I have a small security application with server and client certificates which is running in a tomcat 7. Each client has an own certificate.
In the webapp I want a tab with all known trusted certificates aliases because each client have to report all X minutes. If the client do not report after X minutes the server has to mark this client.
So my idea was to get all trusted certificates from the truststoreFile which is defined in the Server.xml of the Tomcat, because I have to know all clients/certificates which are registered.
My problem is that I do not find any api to get all certificates, which the tomcat will trust.
Can somebody help?
First, are you sure your truststore will (always) contain the client certs? The "official" (X.509/PKIX) way of client authentication aka client certificate(s) is to have a CA (or several CAs) issue certs to the clients; then your server doesn't need to trust the client certs individually, only the CA(s). Such a CA could be a public CA, an enterprise one, or one you (or your group/division/whatever) runs just for your server. Only for selfsigned client certs is it necessary to have them individually in the server truststore.
Second, it doesn't appear possible for webapp (servlet) code to get the connector configuration, possibly as a security feature, see Accessing SSL Private Key From a Servlet .
But, if you do have all the certs in a truststore file and can locate that file (usually JKS), then:
use KeyStore.getInstance(String)
to obtain a keystore object of the correct type (JKS)
create a FileInputStream
for the file, and feed it to ks.load
(and then close it; try-resource can do this for you). If you don't know the password use null
and you can still access certs (but not privatekeys, and only for JKS)
use .aliases()
to get a list of all entries in the store
if there can be both trustedcerts and privatekeys in this file (i.e. it isn't just a truststore file) check each alias with .isCertificateEntry(alias)

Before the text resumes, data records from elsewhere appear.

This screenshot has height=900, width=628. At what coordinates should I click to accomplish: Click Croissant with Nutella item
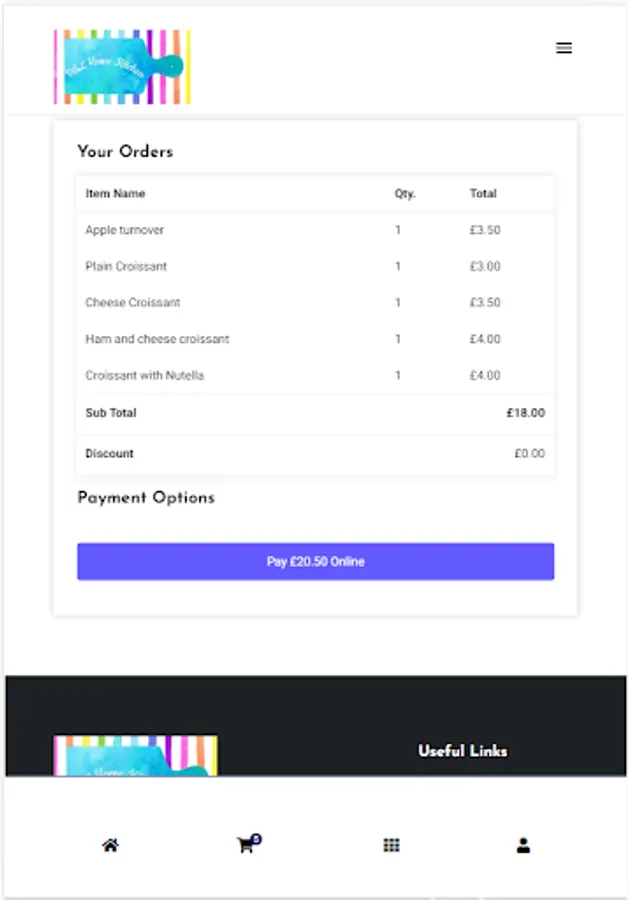(144, 375)
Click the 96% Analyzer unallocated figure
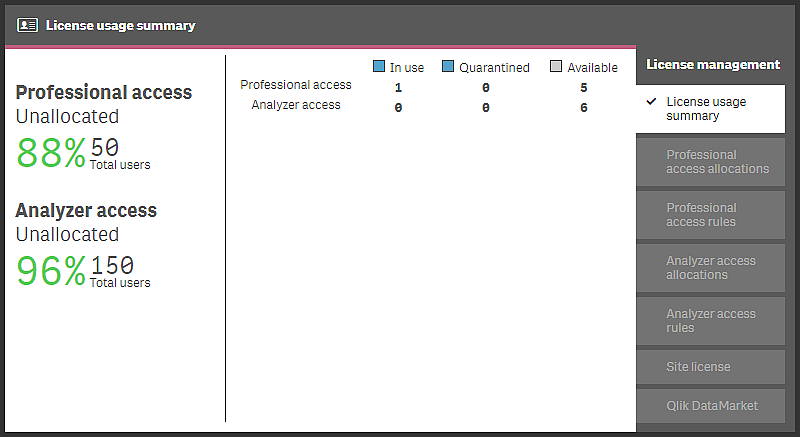This screenshot has height=437, width=800. tap(51, 271)
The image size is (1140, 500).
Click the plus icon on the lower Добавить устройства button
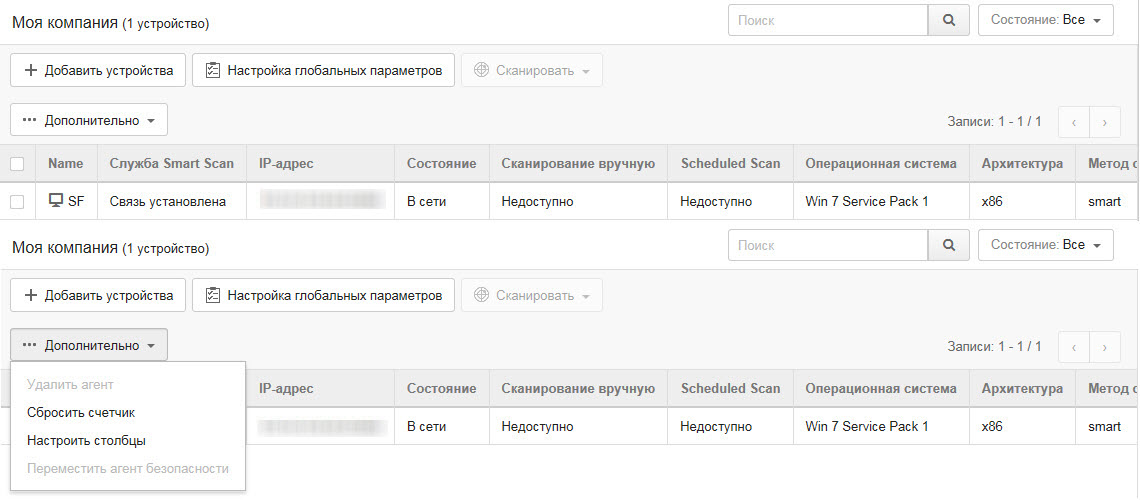pos(30,295)
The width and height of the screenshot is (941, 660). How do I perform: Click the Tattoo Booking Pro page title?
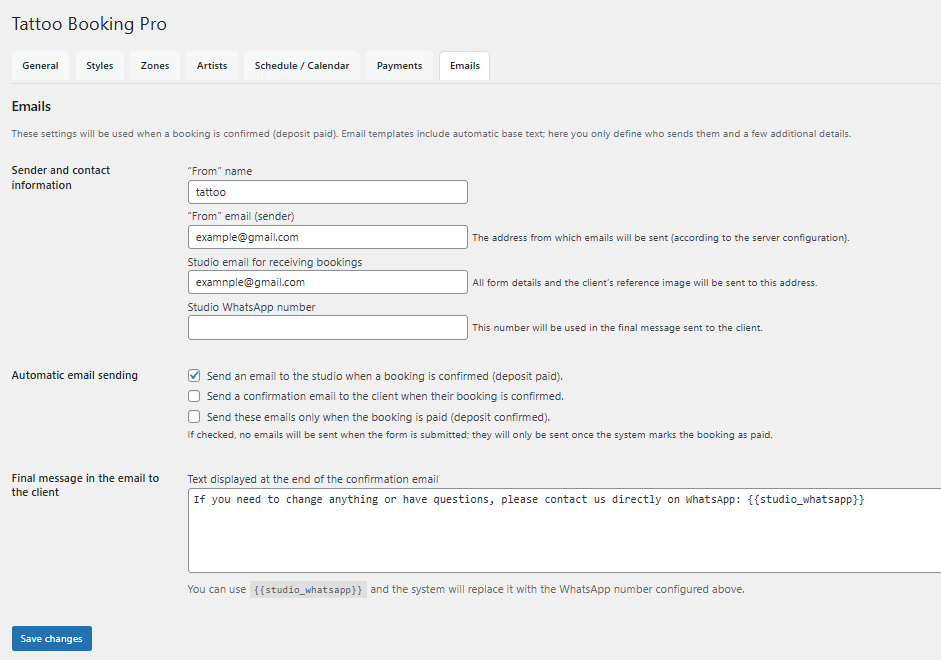click(89, 23)
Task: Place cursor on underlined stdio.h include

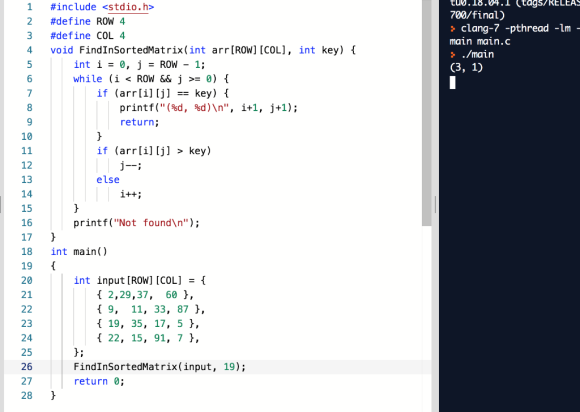Action: click(128, 7)
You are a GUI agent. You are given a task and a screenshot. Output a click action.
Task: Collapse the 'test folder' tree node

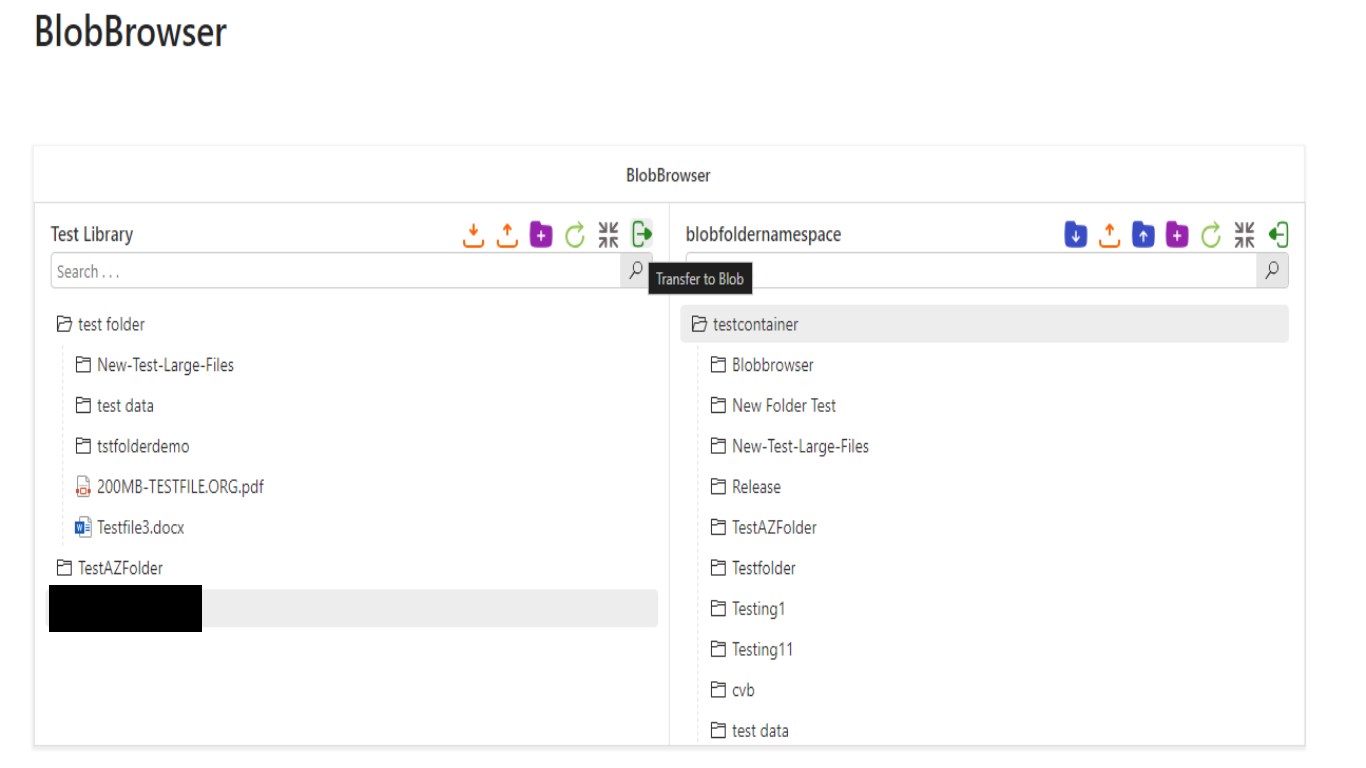pos(65,325)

you now have the aliases, which are the names specified when you (or someone) imported each cert to the truststore, but is not necessarily the same as client's actual name in the cert
If you want (any of) the name field(s) in each cert, call .getCertificateEntry(alias)
, cast to X509Certificate
, and call .getSubjectX500Principal()
then .toString()
or one of the .getName()
overloads and parse or examine the results as desired
Finally, since you want to track requests using each cert by alias, for each request get the certs used as in Read out incoming certificate in Tomcat then look up the leaf cert i.e. chain[0]
with .getCertificateAlias(Certificate)
. Keep track for each alias the time of the last request and you can identify any "missing" ones.